The Book Club

We Like the Way Evil Tastes

You won’t get any dissent from me, Jim. Peter Singer’s arguments against our current treatment of animals are as sound as moral arguments can be: They are unanswerable. Speciesism is indeed one of the most preposterous prejudices ever generated by the human talent for self-serving sophistry. As you perceptively remark, if Neanderthals were still around, a species distinct from us but with comparable mental status, would we think it legitimate to experiment on them, hunt them, eat them, factory farm their kids, cage them, and otherwise ruin their lives? My answer is that we probably would–in the sense that all this would actually happen. Unless they had the power to fight back they would suffer the same abuse as we visit on other species now. But, of course, this would be morally monstrous, since their suffering and death is of equal moral importance to our own. Only the arbitrary stipulation that they belong to a different species from us could lead anyone to overlook their equal claim to decent treatment.

It is an odd fact of evolution on planet Earth that there is no other species around with the kind of intelligence and power that we possess. This allows us to get away with murder. But it could have been otherwise. Suppose that Mars had its own life-forms, possibly much more “advanced” than ours (as Martin Amis imagines in his story “The Janitor from Mars” in this week’s New Yorker). And suppose they decide to pay us a predatory visit. Quickly we are overwhelmed, our defenses neutralized. They then embark on centuries of ruthless human exploitation, reaching ever higher levels of technologically driven barbarity: We are selectively bred for Martian culinary delight, reared in dismal factories alone and deprived, slaughtered at the age of 20 or 40 or 2 (think back to the infanticide issue for a moment); we are caged in laboratories, where we are used as subjects of tests for Martian weapons, being shot, electrocuted, vivisected and burned; and on Sundays the Martians enjoy letting us loose and tracking us down with bows and arrows. We plead with them not to treat us this way, giving them the obvious moral arguments, but with the exception of a few “sentimentalists” and “fanatics” we are dismissed as an inferior species with no inherent rights or interests. Of course, we are a distinct species from Martians, despite our psychological similarity to them, which enables them to cite this biological fact as an excuse for their immoral treatment of us. But I take it that the hollowness of this “reasoning” does not need laboring. Speciesism here is just a cloak for self-interested exploitation and systematic callousness.
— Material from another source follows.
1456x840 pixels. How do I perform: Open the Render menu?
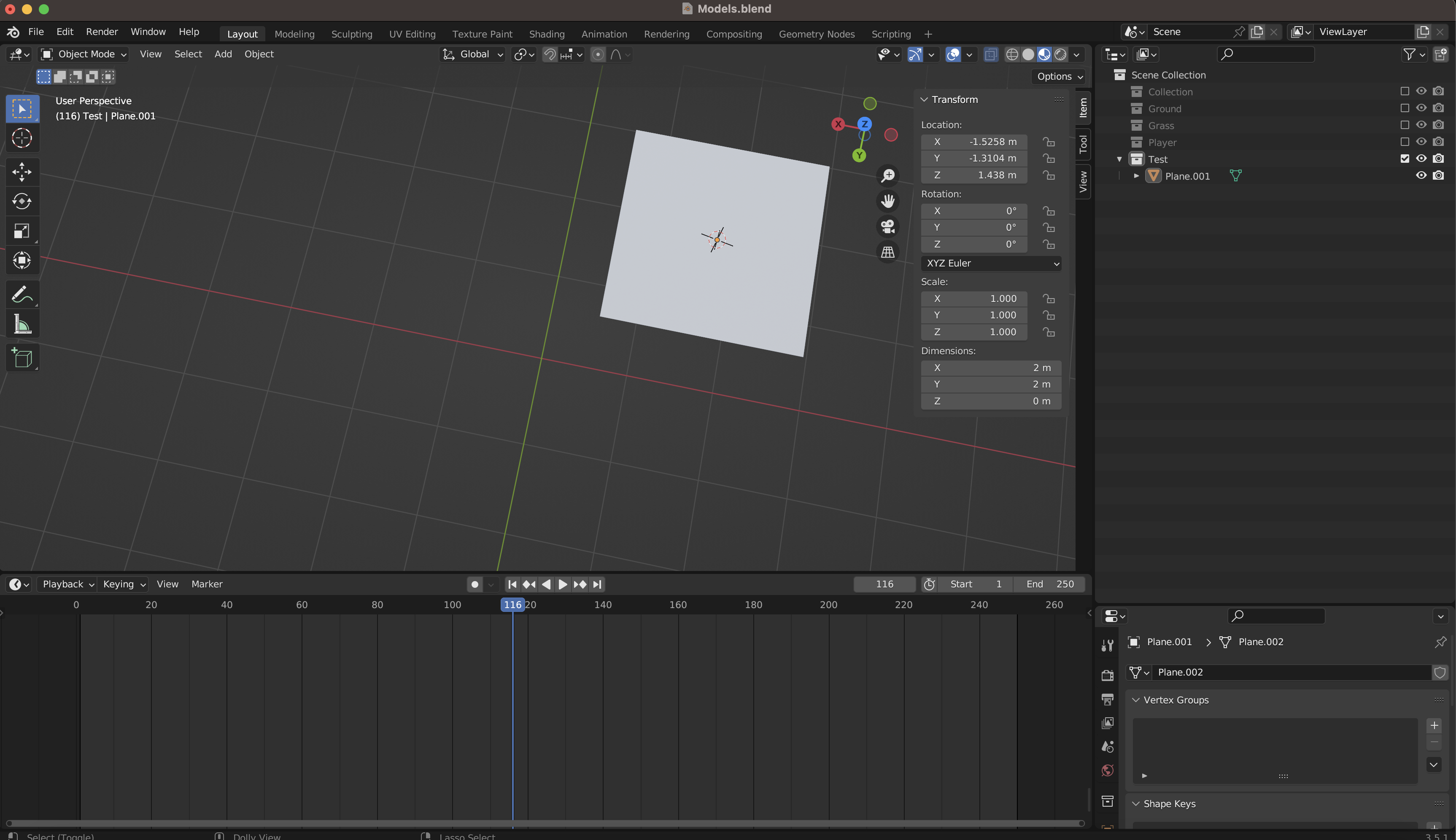[x=102, y=32]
Or suppose the following lies in our evolutionary future: We decline as a species, becoming sickly and complacent; all we do is watch low-grade TV and eat junk food. Meanwhile the apes are flourishing, having evolved a more powerful brain and a technology of their own. Mainly they leave us to our own wretched devices, tut-tutting over our laziness and stupidity. But then an ape leader arises with an interest in ape history. She reminds the apes of what those feeble humans used to do to them. She stirs up feeling against human decadence and points to the disgusting hairlessness that characterizes our species. Soon the apes are waging war on us, forcing us to do as they please. Before you know it we are being herded into factory farms, used as subjects for ape scientific research, hunted, etc. When we protest they remind us of our past abuse of them, citing the speciesist defense we so mechanically offered back in the old days of ape subjection. The centuries of human exploitation begin, with no end in sight.

Singer’s Animal Liberation is especially powerful in simply reporting what humans do to animals every day, in the name of nutrition and science. As you rightly say, this is sickening stuff, seldom brought to the public’s attention. I recommend anyone interested in these issues to read these chapters of the book, even if they read no others. The facts alone speak volumes, even without the kind of rigorous moral argument Singer appends to them.

You ask whether Singer’s case has moved me to modify my diet. Well, I became a vegetarian back in 1972, chiefly as a result of reading Animals, Men and Morals. I have not always in practice cleaved to a rigidly vegetarian diet, but I have never wavered in my belief that killing animals for food is wrong in principle and that the meat industry is a vile blot on the moral record of mankind (among many such blots). What is amazing to me is that even today intelligent people can be so willfully blind on the subject. I sometimes think that the reason for this is that power over animals is psychologically important to human beings. We need to feel that there is someone we can push around, someone weaker and more vulnerable than ourselves. Slavery once served this psychological need, but we still have animals to coerce and abuse. You speak of the “insipidity” of evil, but there is nothing insipid about our attraction to it. We like the way evil tastes.